I love that about him. He always wanted people to use their self awareness – to find out who they were. He always supported everyone to have a vision like that. That makes him a master of masters. He had so much love and he wanted to reach so many people in the world. He knew that what he was saying will go on and on for centuries from now. It’s priceless – it’s value, its truth – the essence.
So you would say that Osho’s message to the world was to find the master inside your self?
Self awareness, love, responsibility.
That’s what we are teaching here at the Humaniversity. I believe that everybody should visit the Osho Humaniversity at least once in their life. What makes Osho Humaniversity and our way of working with people, so unique according to you?
Me, my love for Osho and all my friends, the staff – who support me. And the bottom line, which is unconditional love.
Yeah – we love everybody who walks into the door.
Well we try (both laugh)
Ok, we come to the final question. What would world peace look like for you right now, if you had the possibility to create instant change?
How we live at the Humaniversity is a model for the world – I look at how we choose to live together, how we resolve conflicts, how we support each other. And the goal of friendship – it’s like the cement for everything that we do. World peace would look like how we live at the Humaniversity right now. Yeah, really. There is the yin and yang. We work with all of it and we always bring it to a positive direction. It requires a willingness to love – to want to resolve whatever is wrong – the genuine ‘let’s do something together and make it happen’ approach. That’s what we have here. If something is ‘off’ we try to do something about it. And that’s what peace is about- the willingness, care, love, and a big sense of responsibility.

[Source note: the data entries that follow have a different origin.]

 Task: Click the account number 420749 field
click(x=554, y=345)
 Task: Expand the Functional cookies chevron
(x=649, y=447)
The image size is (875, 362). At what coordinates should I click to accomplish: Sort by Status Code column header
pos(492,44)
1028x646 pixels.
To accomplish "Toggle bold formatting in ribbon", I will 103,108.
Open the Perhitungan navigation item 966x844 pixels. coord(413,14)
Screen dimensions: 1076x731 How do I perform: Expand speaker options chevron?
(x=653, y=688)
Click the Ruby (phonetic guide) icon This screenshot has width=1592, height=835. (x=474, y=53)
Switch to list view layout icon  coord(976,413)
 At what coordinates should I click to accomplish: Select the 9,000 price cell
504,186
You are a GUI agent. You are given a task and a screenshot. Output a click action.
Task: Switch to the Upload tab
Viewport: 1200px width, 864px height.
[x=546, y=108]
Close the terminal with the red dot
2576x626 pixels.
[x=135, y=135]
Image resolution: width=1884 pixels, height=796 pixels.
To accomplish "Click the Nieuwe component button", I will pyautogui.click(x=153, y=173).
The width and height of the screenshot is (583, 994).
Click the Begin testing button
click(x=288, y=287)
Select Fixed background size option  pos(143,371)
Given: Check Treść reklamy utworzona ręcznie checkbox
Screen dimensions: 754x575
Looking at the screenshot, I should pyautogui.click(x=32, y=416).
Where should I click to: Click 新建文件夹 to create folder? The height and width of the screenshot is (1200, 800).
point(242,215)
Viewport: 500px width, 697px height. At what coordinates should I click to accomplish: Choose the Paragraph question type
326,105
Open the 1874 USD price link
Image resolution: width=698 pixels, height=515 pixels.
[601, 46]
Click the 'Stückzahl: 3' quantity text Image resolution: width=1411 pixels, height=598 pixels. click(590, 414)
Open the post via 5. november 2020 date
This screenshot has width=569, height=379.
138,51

I like to say we send ‘change agents’ around the world and it’s true. People who leave Humaniversity affect other people, man. They affect their parents, they affect their kids, their dogs, and they clean their house. They say hello and they hug. People say to them: ‘You’ve changed, man!’ We are a good place. We choose to live together, work together, be friends together and have a common purpose. We’re trying to create world peace- that’s what we are doing – that’s the end result of our work. It starts with you and your relationships and then it moves out from there. It’s one continuous resolution: trying again and again and again.
I would like to have world peace in my lifetime… I realize that that’s almost a juvenile fantasy. But if I look at the Humaniversity as a nation, we are happy, we are a great model. Instead of destroying each other we are looking for solutions, for everyone.
Is there anything else that you would like to say?
In the heathen tradition, the word ‘festival’ meant ‘fest – i – val’. ‘Fest’ means party, ‘i’ indicates the genitals – it is a symbol of the male phallus and sperm, and ‘val’ means selection. So festival was a party where you would select a genital – in heathen times! I am looking forward to this festival with all my friends in Germany!
Thank you very much and have a good time.